Both men were taken to a local hospital and were expected to be treated and released, said Andy Tuzinski, mayor of Forty Fort and the borough’s emergency management director. The names of the two men were not available.
The Federal Aviation Administration and the National Transportation Safety Board were sending representatives to the scene, Tuzinski said.
Arlene Salac, an FAA spokeswoman, identified the aircraft as a Robinson R22 helicopter and said the FAA will investigate the crash at the public airport owned by Luzerne County.
The crash happened at approximately 12:50 p.m. as the helicopter was practicing a “touch and go” procedure, Tuzinski said.

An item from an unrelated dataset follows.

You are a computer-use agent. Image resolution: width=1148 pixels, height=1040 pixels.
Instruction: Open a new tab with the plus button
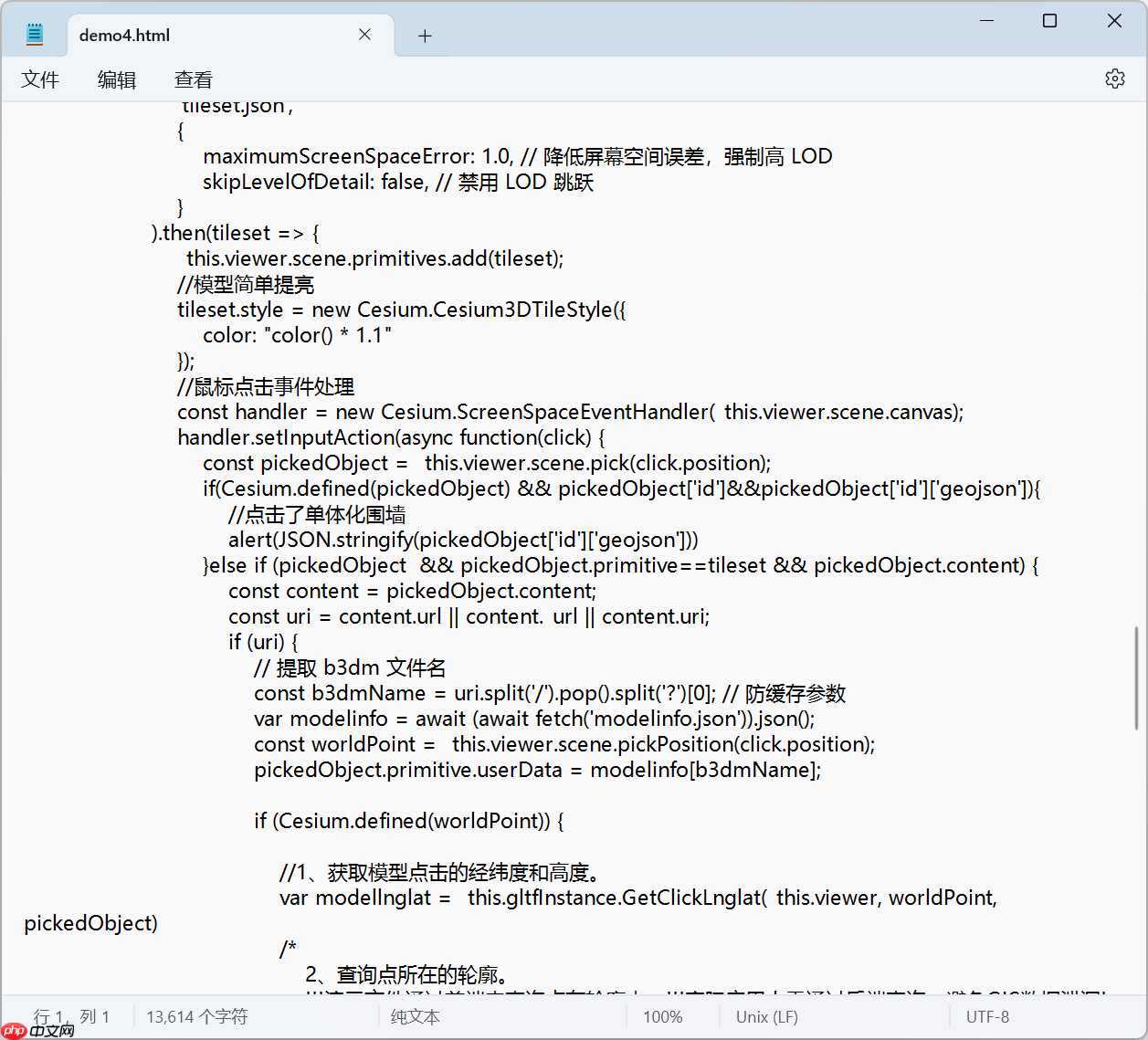click(424, 35)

Witnesses said they saw the helicopter hovering near the midpoint of the main runway and tip sideways.
“Two people crawled out as I was calling it in,” said Tracey Selingo, of Shavertown. “They just got out and were walking around it.”
Selingo said she was walking on the paved path of the Wyoming Valley Levee that runs parallel to the airport located in Forty Fort and Wyoming and saw the helicopter pass her as it approached from the east.

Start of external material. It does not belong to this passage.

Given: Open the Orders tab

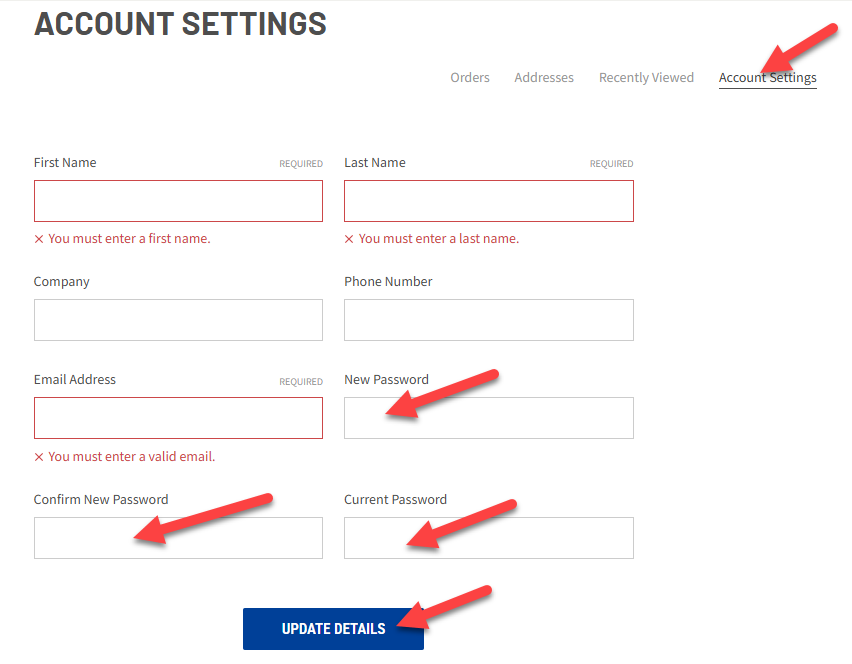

“It came in straight, and it looked fine,” Selingo said.
Bill McGough, of Edwardsville, had a different vantage point as he was walking his dog, Major, toward Selingo from the opposite direction.
“It was hovering right there, and the next thing I know it tipped the rotor blades up and grass goes flying,” McGough said.
He also said two people walked out of the copter that rested on its left side on the runway near a windsock.
Fire departments from Forty Fort and Kingston responded as well as local and state police, Tuzinski said.
“Upon arrival we found both occupants of the helicopter had self extricated,” Tuzinski said. Both people were shaken up and taken by ambulance to a hospital for medical treatment.
“I do not expect them to be admitted,” Tuzinski said.
There have been close calls in the past with crash landings. The last fatality was in 1989 when a plane crashed, Tuzinski said.